2022 baute sie den Weidezaun – und die ersten Schafe konnten dort nun weiden. Im vergangenen Jahr bauten die Schirndinger einen befestigten Weg durch den Wildnisgarten und legten zwei befestigte Terrassen für Veranstaltungen an. In diesem Jahr folgten eine Komposttoilette, der Druck eines Werbeflyers und die Bewerbung um den bayerischen Biodiversitätspreis. „Wir haben gute Chancen, den zu kriegen“, sagte Möckel-Selhorst.
Von der evangelischen Landeskirche erhielten das Projekt etwa 12 000 Euro für Wegebau, Toilette, Workshops, Bepflanzung Nachgarten, Schilder, Baumaterialien. Eine ähnliche Summe für den Zaunbau, die Anlage von Wegen und die Befestigung von zwei Terrassen für Veranstaltungen kamen von Programm Integrierte Ländliche Entwicklung (ILE). „Für weitere Spenden sind wir selbstverständlich dankbar.“
Genutzt haben den Wildnisgarten bisher die Kirche für ökumenischen Veranstaltungen wie Osterfeuer, Erntedankfest, Waldweihnacht, Taufen, Aktionen und Projekte für Konfirmanden und Kommunionkinder. „Das waren oft schon 40 Leute.“ Der Obst- und Gartenbauverein erhielt und pflegte die Streuobstwiese, den Schau- und Lehrgarten und veranstaltete Baumschnittkurse. Und die Schule lud ihre Kinder ein ins Grüne Klassenzimmer oder zu Projekten wie Wildkräutersammlung oder der Apfelernte: „220 Kilo waren die ordentliche Bilanz.“ Die Schäferei pflegt mit ihren Schafen die Streuobstwiese und macht ihre Aktionen, die Bildungsstätte lädt zu Projekten für Schulen und Gruppe. Nadine Heindl lässt Sitzmöbel und Sitzkissen bauen. Es gibt Kunstprojekte mit Annette Hähnlein, die Schule hat hier ihr Grünes Klassenzimmer, und „Naturweise“ bietet Werkeltage für Kinder, Ferienangebote und Naturtage für Erwachsene.

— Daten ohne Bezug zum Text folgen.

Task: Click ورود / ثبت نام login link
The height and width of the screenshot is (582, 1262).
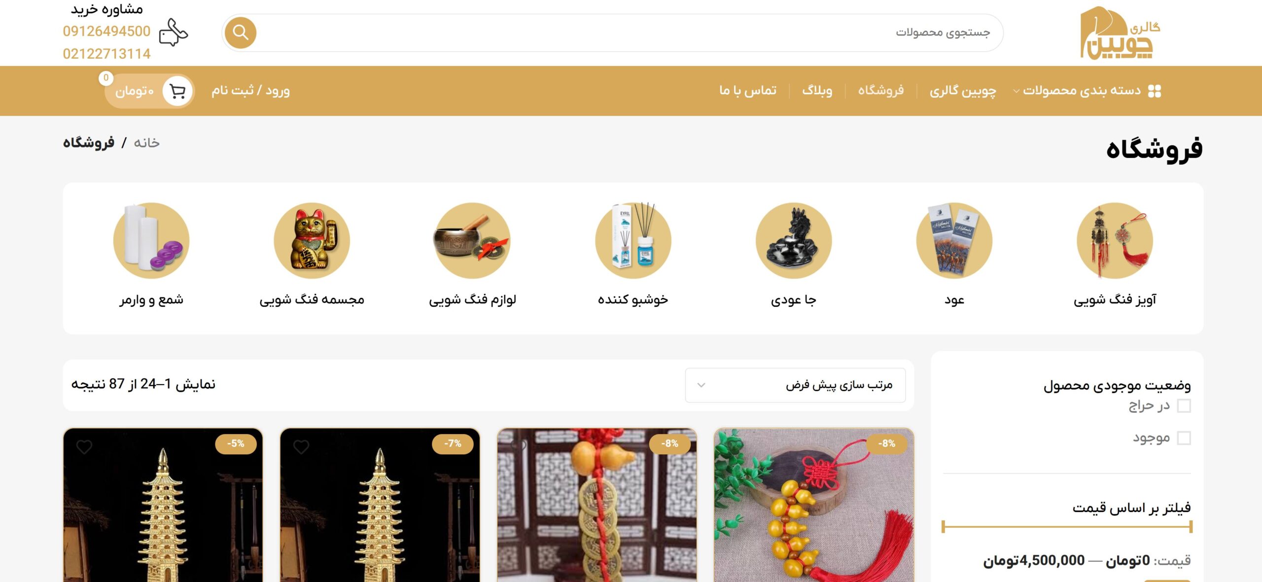Action: (251, 91)
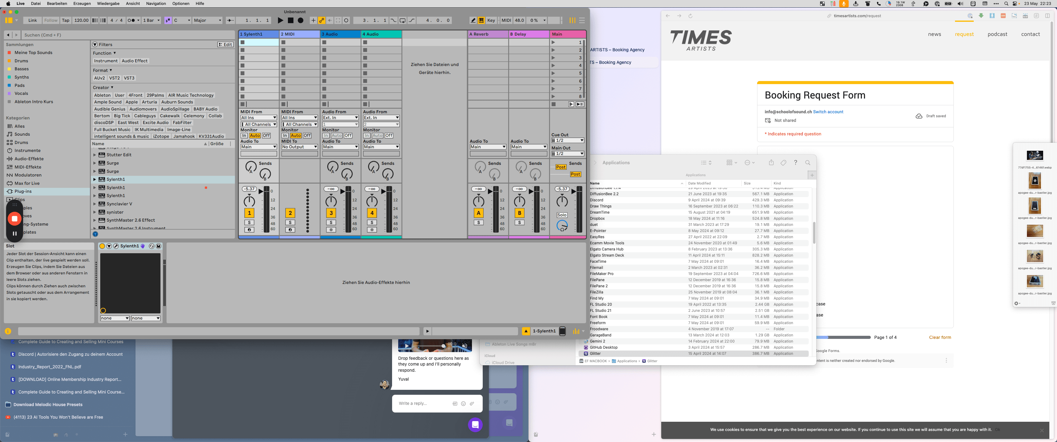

Möckel-Selhorst listete die Nutzungsmöglichkeiten auf: Rastmöglichkeit für Wanderer mit einer Jurte und Komposttoilette, Freizeit- und Erholungsort für Kindergeburtstage, Feiern oder einfach zur Obsternte, Teambuildingmaßnahmen, Freizeiten oder Feiern von Gruppen, Vereinen und Firmen, Führungen und Naturprojekte für andere Schulen („Kinder lieben das“), Abenteuerspielplatz für Kinder und Jugendliche, Seniorenkaffee, Lehr- und Info-Veranstaltungen sowie Führungen für Naturliebhaber. Vor kurzem hat es hier ein Osterfeuer gegeben – und am 2. Mai wird zum nächsten Feierabend-Seidl eingeladen, zu einer Art Stammtisch im Freien.

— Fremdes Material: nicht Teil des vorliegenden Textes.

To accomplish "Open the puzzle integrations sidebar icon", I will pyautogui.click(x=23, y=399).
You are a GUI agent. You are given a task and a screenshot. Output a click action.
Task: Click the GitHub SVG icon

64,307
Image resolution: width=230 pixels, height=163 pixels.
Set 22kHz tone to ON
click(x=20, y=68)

In Arbeit ist der Bau einer Komposttoilette. Ein Pavillon mit Überdachung soll bald als Witterungsschutz dienen. Die Mitarbeiter des Projekts wollen Hinweistafeln im Ort sowie Schautafeln über die Geschichte des Geländes anbringen, Infotafeln zu jedem Obstbaum, Nist- und Fledermauskästen, Sitzstangen für Greifvögel und ein Insektenhotel bauen, das dann der Imkerverein nutzen kann. „Eine Vision von uns ist ein Streuobstwiesen-Lehrpfad“, sagte Birgitte Möckel-Selhorst.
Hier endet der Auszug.